> **Input data**
[start]

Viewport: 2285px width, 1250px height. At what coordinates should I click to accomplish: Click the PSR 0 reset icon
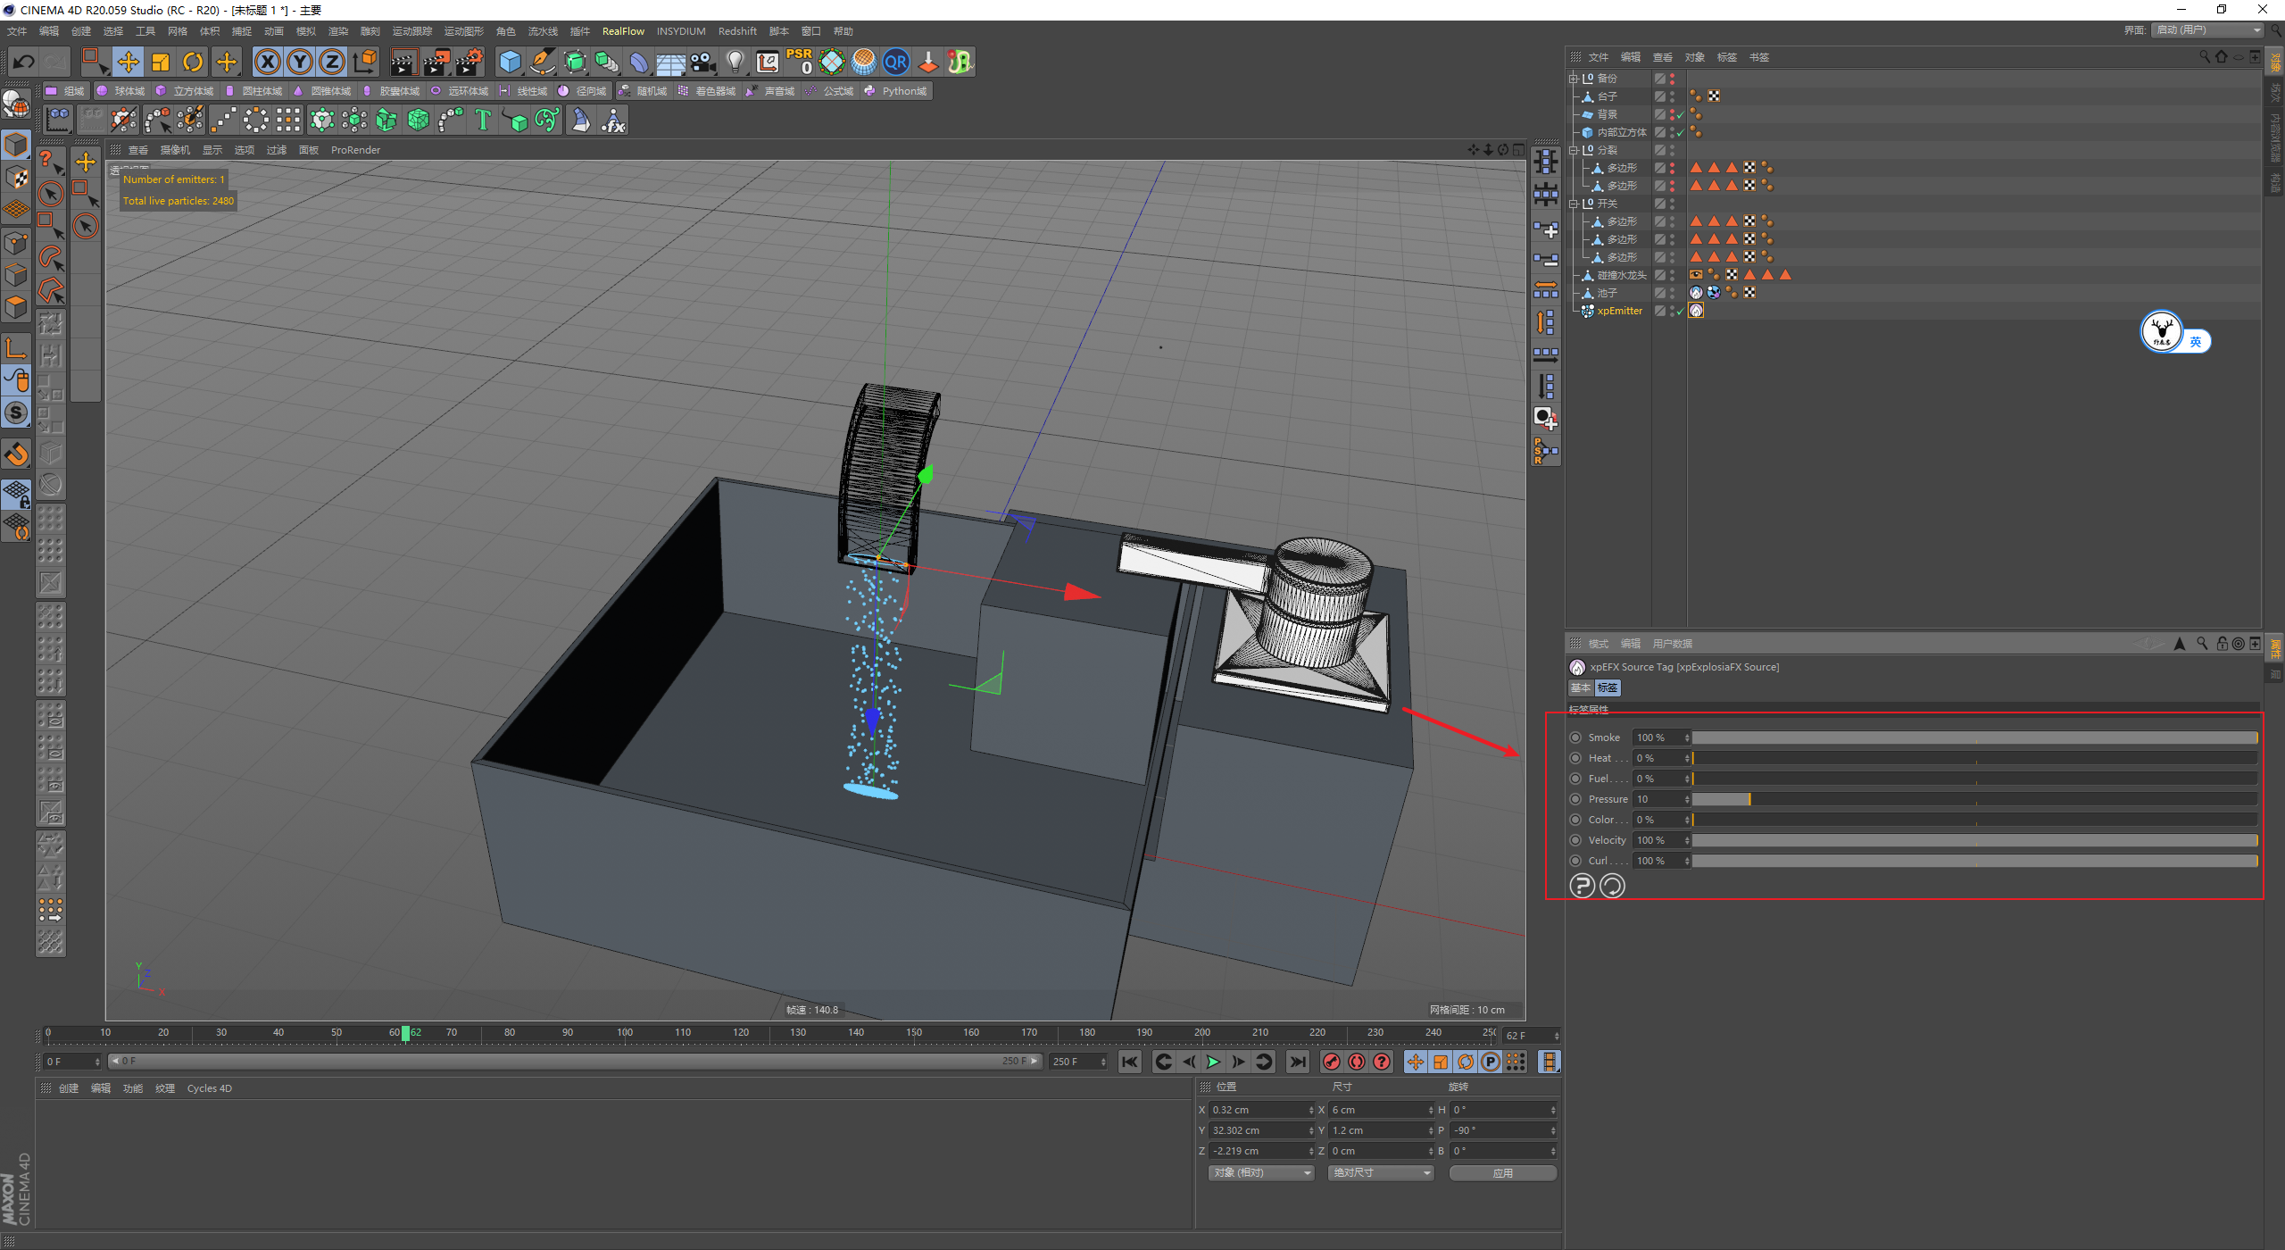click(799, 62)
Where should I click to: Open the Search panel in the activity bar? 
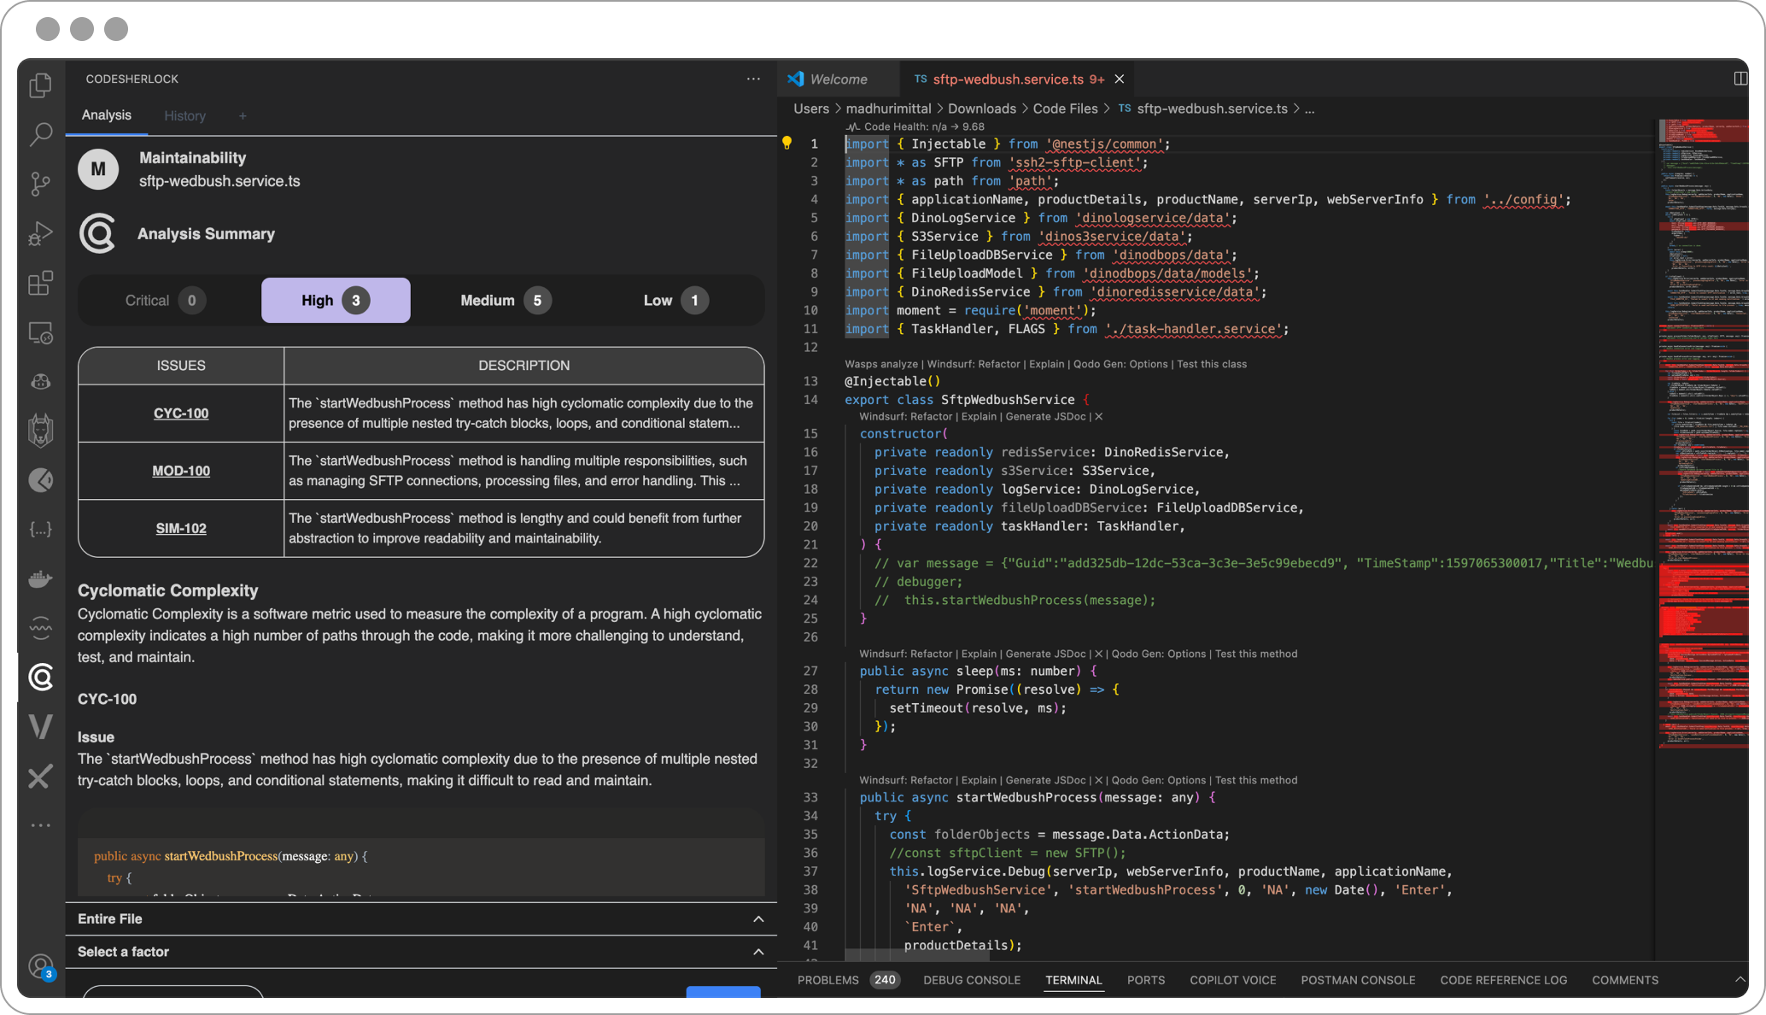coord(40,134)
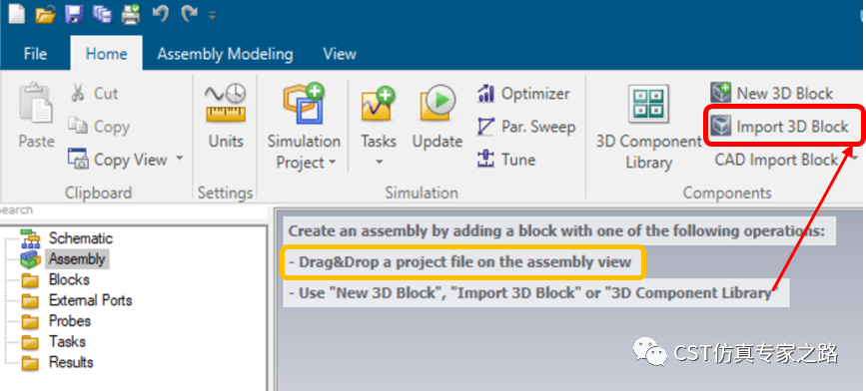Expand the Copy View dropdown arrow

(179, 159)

[end]

Change "reset icon" to "reset button" throughout the material above, leaving all other wording as it is, and reproduce the result without the pictures.

Viewport: 2285px width, 1250px height. At what coordinates should I click to accomplish: Click the PSR 0 reset button
click(799, 62)
Where should I click to: Open the Search panel in the activity bar? 
coord(40,134)
Expand the Copy View dropdown arrow

(179, 159)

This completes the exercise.